-------- RECORDS SHOWN --------

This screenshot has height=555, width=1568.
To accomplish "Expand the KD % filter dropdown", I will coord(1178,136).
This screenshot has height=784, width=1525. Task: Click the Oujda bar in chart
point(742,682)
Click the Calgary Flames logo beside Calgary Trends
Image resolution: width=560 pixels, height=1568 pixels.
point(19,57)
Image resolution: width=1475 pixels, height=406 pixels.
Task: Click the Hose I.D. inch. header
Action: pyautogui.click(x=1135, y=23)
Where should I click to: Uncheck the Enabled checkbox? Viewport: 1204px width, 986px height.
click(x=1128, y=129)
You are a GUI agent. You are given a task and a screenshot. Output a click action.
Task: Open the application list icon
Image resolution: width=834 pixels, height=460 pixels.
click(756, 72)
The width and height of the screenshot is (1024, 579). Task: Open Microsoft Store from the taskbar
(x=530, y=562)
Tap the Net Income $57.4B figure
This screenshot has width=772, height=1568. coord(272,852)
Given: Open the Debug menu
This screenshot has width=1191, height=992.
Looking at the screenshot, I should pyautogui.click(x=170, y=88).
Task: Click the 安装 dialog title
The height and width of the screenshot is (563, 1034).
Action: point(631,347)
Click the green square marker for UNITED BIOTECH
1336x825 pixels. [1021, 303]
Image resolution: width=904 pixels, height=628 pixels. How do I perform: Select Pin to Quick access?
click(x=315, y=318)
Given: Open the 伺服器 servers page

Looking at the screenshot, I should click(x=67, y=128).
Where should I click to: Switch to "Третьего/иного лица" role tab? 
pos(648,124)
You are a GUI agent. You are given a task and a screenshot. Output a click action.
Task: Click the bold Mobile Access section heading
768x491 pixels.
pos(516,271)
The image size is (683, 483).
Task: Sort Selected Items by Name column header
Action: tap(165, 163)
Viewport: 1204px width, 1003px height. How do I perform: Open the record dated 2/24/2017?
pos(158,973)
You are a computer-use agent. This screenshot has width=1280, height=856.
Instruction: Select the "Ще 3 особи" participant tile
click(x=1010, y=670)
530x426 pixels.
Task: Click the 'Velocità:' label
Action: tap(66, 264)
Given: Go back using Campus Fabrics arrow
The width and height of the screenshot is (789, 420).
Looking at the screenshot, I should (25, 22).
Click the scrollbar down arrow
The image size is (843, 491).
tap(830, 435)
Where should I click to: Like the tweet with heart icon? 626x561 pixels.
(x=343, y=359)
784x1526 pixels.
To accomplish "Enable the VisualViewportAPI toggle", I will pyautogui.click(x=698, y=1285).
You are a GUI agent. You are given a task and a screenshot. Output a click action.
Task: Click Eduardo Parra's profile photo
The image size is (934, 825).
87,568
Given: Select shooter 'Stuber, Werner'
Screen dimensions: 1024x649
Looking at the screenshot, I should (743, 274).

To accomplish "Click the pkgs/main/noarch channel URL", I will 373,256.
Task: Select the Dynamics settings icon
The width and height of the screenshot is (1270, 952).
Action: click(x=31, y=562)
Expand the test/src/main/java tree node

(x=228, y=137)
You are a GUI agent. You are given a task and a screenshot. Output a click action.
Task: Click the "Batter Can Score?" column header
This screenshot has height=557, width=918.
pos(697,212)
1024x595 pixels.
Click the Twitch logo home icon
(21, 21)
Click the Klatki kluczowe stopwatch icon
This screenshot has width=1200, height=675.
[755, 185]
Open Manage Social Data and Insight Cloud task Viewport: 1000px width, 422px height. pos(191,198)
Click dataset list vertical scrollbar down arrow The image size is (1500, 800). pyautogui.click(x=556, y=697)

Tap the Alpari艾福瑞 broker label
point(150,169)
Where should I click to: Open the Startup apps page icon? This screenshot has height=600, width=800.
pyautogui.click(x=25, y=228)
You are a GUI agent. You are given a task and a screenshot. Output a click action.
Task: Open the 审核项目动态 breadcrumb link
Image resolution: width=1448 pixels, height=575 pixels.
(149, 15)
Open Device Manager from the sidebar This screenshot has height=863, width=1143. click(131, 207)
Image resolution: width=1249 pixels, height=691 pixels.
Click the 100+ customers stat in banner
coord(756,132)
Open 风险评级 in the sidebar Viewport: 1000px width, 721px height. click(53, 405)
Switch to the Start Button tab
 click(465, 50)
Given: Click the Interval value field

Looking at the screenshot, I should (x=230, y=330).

--------

Every line in the records above that contains the word "list" should be copied out.

■ OUTPUT OF THE TASK
Task: Open the application list icon
Click dataset list vertical scrollbar down arrow The image size is (1500, 800). pyautogui.click(x=556, y=697)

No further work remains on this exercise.